Right to buy – Housing Act 1985 – Housing benefit – Section 134(1A) of Social Security Administration Act 1992 – Respondent tenant exercising right to buy – Whether price payable to take account of rent paid by housing benefit as rent rebate – Appellant landlords ordered to repay premium – Appeal dismissed
The respondent was the tenant of a flat let by the appellant council. In 1999, he served a notice on the appellants, under section 122 of the Housing Act 1985, seeking to exercise his statutory right to buy. The appellants subsequently maintained that the notice had been withdrawn and that they were not obliged to deal with it. However, in 2004 the respondent obtained a declaration in the High Court that his right-to-buy application was subsisting: see [2004] EWHC 2039 (Ch); [2004] 27 EG 129 (CS).
Meanwhile, in 2003, the respondent served an initial notice of delay on the appellants under section 153A, and then, having received no counternotice, served a valid operative notice of delay. Section 153B consequently came into play such that, from the default date until service of a valid counternotice, any payments of rent fell to be treated as payments on account towards the premium payable for the purchase of the flat. In July 2004, the appellants finally served a counternotice admitting the respondent’s right to buy.
In September 2004, the parties agreed that, subject to section 153B, the price payable for the flat was £17,000, representing the 1999 market value of £55,000 less the statutory discount of £38,000. The appellants granted a lease on payment of £17,000 in June 2005. However, the respondent maintained that he was entitled to the repayment of that sum since the entire premium had already been paid on account by rent payments made between the default date and that of the counternotice. The appellants argued that credit should not be given for those rent payments since they had been made from housing benefit credited to the respondent’s rent account by way of rebate under section 134(1A) of the Social Security Administration Act 1992, and not paid by the respondent personally.

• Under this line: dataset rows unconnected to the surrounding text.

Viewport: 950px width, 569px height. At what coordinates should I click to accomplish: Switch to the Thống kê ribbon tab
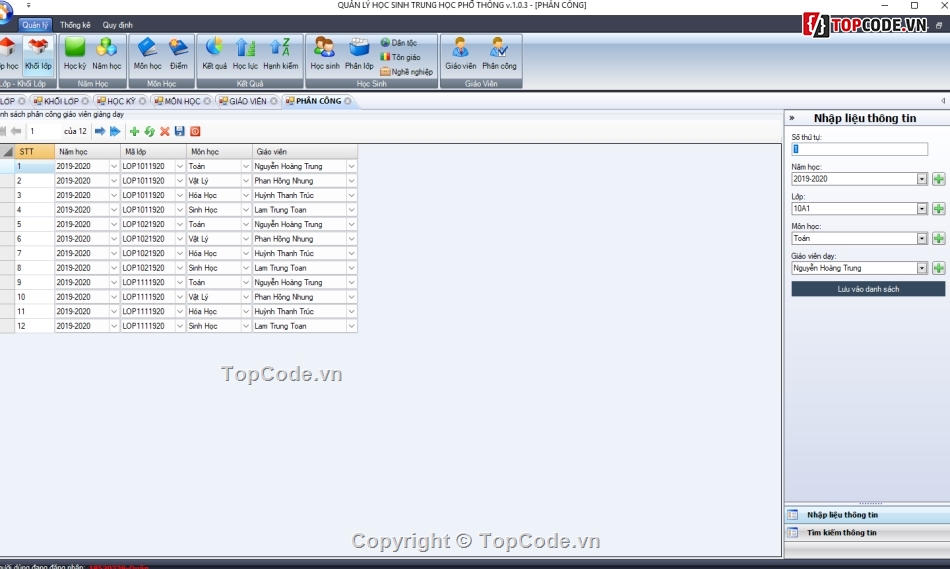(x=74, y=25)
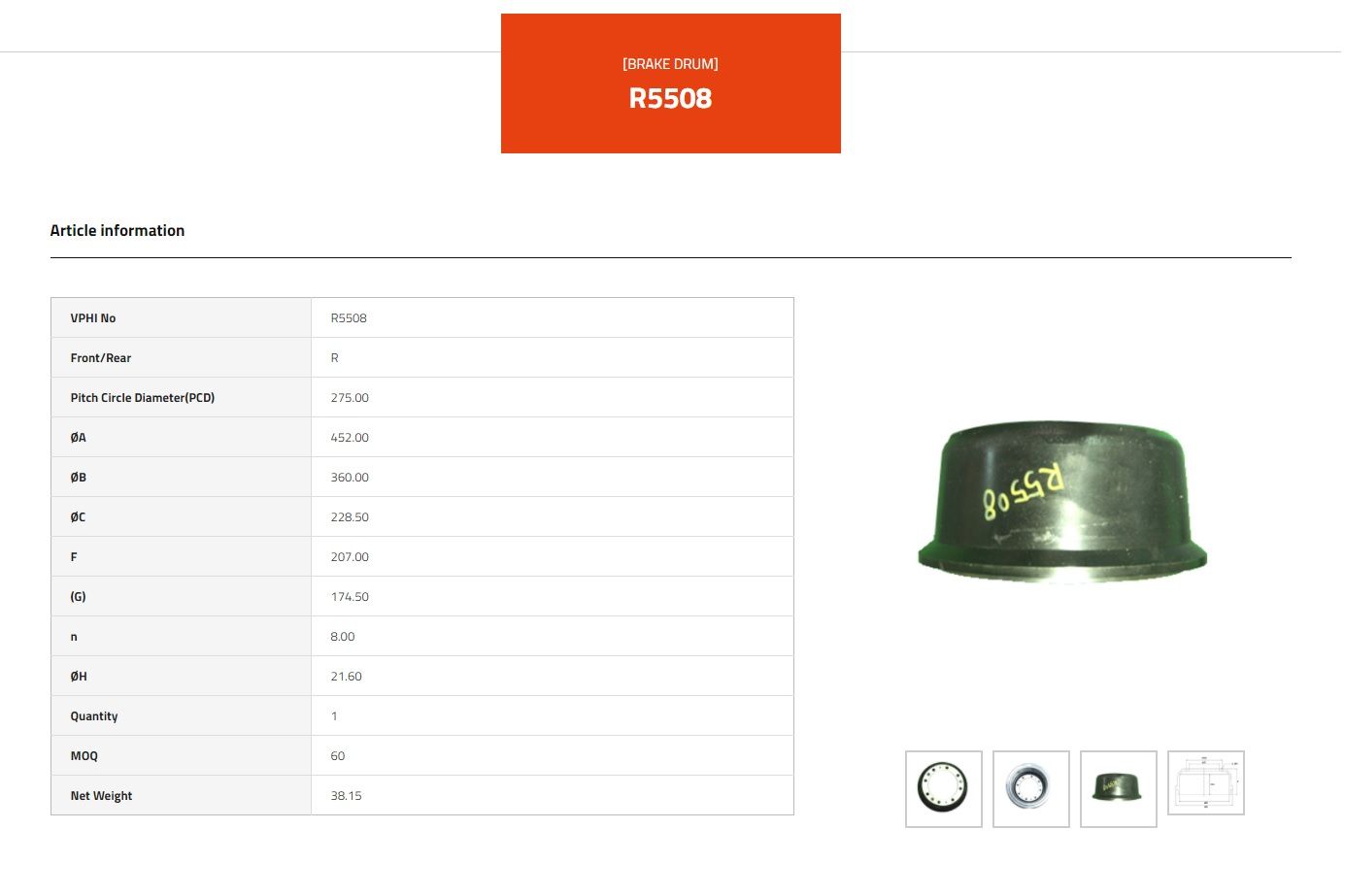Click the Front/Rear row label
This screenshot has height=896, width=1345.
(x=101, y=358)
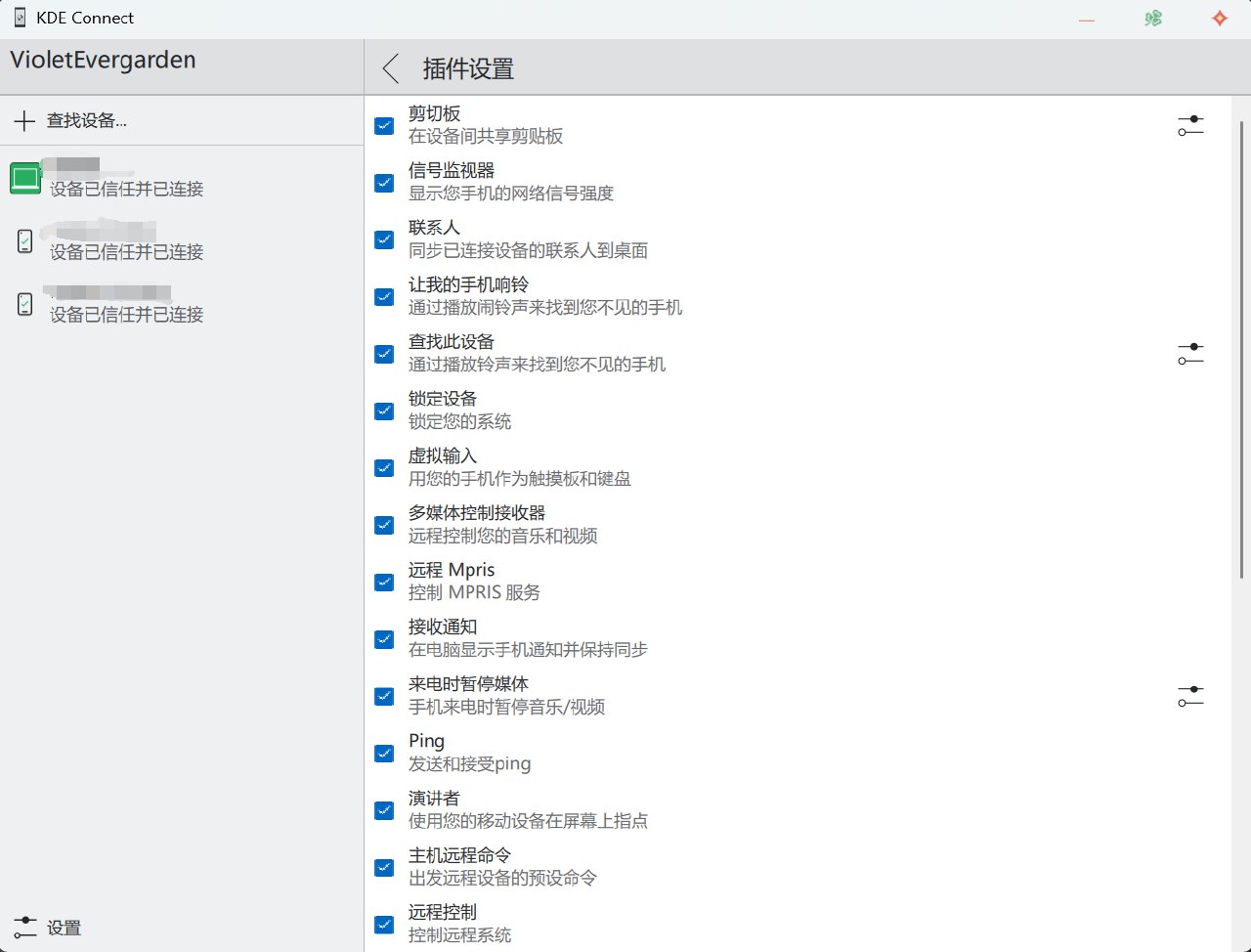Uncheck the 虚拟输入 plugin

click(x=385, y=467)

The county court found in favour of the appellants but the Court of Appeal reversed that decision and ordered them to repay the premium to the respondent, together with interest: see [2008] EWCA Civ 624; [2008] 24 EG 140 (CS). The appellants appealed.

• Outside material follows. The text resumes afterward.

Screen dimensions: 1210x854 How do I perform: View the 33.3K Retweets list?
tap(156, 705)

Held: The appeal was dismissed.
The crediting of housing benefit to a tenant’s account by way of rebate in reduction of the rent due, under section 134(1A) of the 1992 Act, was a “payment” of rent for the purposes of section 153B of the 1985 Act. The meaning of “payment” could vary according to the context: Elmdene Estates Ltd v White [1960] 1 QB 1 considered. The purpose of sections 153A and 153B was to penalise local authorities if they delayed in giving effect to a tenant’s attempts to exercise his or her right to buy. To give a limited meaning to “payment of rent” would enable a local authority to avoid that sanction where the tenant in question was entitled to housing benefit, and would therefore fail to give effect to that purpose. Moreover, a literal construction of the expression “payment of rent” would produce anomalous results between tenants of landlords such as local authorities, which could provide housing benefit by way of rent rebate, and those of landlords such as housing associations, which could not, and whose tenants would instead receive housing benefit by the payment of rent allowances under section 134(1B). On the appellants’ construction, the latter but not the former would be entitled to the benefit of section 153B. Such a difference was unsupported by any discernible policy and could not be supposed to reflect parliamentary intention.
Christopher Heather (instructed by the legal department of Southwark London Borough Council) appeared for the appellants; Richard Drabble QC and Dominic Preston (instructed by Glazer Delmar) appeared for the respondent.